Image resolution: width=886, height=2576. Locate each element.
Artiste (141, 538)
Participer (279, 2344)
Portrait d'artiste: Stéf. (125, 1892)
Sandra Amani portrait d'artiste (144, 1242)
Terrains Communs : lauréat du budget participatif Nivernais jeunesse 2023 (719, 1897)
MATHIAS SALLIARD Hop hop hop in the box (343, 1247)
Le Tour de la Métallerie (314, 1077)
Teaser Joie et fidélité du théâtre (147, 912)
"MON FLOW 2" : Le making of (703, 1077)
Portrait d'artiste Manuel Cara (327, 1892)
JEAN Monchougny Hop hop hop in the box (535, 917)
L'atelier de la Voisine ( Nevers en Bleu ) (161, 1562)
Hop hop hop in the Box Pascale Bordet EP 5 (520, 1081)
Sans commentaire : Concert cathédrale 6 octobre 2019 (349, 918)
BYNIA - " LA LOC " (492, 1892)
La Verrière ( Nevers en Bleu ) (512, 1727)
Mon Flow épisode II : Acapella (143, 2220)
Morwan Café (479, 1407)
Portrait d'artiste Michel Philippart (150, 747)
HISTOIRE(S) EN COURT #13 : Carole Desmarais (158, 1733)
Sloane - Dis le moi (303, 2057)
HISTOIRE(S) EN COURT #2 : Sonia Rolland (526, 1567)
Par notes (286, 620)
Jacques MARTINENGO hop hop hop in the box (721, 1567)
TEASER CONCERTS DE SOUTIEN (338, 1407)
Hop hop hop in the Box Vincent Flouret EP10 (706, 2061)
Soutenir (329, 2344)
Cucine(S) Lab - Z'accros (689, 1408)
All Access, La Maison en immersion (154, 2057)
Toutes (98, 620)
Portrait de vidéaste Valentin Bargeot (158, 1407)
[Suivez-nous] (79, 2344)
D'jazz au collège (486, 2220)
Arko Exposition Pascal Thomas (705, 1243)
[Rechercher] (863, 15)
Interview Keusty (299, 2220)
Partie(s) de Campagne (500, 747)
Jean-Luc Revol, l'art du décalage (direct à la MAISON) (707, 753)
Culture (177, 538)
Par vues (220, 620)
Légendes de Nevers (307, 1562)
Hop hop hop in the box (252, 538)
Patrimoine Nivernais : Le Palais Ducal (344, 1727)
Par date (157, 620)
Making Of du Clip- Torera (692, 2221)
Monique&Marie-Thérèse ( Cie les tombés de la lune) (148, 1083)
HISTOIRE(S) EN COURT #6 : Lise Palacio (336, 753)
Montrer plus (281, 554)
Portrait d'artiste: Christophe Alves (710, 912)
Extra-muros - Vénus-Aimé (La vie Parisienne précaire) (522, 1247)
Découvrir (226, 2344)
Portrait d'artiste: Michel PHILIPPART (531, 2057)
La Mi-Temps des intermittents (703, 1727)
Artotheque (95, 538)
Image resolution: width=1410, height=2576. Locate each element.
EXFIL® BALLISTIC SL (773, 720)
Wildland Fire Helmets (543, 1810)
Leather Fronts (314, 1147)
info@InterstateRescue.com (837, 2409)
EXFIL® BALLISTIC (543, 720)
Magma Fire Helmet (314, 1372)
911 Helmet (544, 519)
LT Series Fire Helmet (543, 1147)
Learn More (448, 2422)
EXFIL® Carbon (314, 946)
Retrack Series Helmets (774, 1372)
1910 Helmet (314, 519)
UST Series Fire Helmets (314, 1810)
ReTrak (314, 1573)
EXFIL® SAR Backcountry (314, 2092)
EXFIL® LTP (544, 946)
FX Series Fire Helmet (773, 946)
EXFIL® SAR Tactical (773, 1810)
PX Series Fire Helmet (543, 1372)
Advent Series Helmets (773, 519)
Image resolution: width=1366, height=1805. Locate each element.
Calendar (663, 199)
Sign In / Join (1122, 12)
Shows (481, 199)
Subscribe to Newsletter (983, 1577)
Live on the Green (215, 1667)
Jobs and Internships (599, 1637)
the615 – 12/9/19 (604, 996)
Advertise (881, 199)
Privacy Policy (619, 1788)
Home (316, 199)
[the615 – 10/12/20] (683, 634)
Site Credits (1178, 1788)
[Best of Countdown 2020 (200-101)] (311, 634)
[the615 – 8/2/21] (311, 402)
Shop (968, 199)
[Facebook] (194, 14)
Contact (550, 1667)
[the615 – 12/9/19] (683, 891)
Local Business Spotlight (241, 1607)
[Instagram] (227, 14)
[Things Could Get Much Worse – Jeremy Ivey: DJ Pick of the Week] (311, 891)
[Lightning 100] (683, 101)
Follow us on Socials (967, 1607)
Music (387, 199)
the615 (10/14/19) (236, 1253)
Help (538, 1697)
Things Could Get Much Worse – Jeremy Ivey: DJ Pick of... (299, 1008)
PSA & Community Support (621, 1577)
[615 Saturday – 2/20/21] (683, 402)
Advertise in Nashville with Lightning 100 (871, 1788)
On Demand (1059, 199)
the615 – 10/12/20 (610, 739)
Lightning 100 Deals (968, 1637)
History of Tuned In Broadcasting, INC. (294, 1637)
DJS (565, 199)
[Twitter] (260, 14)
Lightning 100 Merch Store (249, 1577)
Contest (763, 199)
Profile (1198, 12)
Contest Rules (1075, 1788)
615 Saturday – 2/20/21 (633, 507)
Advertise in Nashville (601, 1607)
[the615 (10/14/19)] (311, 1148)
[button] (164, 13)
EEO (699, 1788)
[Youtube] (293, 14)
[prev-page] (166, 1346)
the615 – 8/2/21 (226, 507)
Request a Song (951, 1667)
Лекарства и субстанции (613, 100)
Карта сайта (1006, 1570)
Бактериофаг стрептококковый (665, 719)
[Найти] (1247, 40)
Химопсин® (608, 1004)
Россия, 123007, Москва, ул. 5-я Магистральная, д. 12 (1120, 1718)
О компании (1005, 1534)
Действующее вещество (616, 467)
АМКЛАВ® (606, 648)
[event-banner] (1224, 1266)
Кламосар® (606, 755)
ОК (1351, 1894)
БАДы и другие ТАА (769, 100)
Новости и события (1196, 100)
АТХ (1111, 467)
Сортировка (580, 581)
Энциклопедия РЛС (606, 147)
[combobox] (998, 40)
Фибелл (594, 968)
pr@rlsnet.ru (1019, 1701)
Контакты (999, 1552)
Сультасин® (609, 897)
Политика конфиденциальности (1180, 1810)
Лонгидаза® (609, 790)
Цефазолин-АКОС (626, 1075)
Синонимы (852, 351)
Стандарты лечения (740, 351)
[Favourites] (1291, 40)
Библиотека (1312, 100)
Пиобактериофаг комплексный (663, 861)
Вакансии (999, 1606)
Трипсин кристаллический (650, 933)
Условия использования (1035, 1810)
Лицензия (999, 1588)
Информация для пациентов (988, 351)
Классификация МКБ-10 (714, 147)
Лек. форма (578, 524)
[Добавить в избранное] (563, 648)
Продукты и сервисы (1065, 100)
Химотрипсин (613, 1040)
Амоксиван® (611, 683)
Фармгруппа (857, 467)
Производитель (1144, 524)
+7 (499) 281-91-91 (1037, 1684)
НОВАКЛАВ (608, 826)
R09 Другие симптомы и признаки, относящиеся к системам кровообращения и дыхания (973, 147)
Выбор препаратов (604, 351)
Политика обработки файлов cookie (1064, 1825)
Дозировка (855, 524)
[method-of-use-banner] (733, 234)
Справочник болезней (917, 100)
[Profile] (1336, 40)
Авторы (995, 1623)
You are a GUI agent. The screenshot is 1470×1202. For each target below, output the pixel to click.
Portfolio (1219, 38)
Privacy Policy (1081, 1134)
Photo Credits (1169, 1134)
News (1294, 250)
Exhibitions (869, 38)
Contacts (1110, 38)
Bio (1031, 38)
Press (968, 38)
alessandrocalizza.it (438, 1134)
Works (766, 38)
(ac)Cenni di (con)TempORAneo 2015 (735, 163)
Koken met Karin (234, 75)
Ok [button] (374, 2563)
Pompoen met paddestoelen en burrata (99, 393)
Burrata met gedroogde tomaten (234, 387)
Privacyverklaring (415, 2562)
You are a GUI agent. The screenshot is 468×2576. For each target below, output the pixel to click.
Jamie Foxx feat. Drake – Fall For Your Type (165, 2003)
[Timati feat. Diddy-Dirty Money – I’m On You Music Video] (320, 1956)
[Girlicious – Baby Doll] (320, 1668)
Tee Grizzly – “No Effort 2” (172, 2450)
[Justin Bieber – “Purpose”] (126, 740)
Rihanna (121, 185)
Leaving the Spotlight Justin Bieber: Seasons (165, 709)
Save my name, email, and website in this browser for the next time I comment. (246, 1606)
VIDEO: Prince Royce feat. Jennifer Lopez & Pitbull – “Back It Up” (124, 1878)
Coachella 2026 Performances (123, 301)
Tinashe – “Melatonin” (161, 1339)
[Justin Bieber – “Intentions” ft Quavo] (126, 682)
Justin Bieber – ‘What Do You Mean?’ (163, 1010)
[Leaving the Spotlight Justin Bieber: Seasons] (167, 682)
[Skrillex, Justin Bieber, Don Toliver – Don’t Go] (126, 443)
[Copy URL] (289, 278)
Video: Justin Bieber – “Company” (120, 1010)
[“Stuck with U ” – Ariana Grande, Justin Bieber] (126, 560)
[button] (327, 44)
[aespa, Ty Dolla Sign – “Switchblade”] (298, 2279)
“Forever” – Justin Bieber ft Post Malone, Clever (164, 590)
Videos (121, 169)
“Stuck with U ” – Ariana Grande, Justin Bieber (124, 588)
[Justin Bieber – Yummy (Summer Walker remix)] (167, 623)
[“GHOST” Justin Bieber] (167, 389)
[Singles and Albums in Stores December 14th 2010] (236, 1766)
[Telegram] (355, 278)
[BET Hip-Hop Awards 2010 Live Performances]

About this exercise: Copy out every line from the data above in which the word "Nivernais" occurs.

Reply:
Terrains Communs : lauréat du budget participatif Nivernais jeunesse 2023 (719, 1897)
Patrimoine Nivernais : Le Palais Ducal (344, 1727)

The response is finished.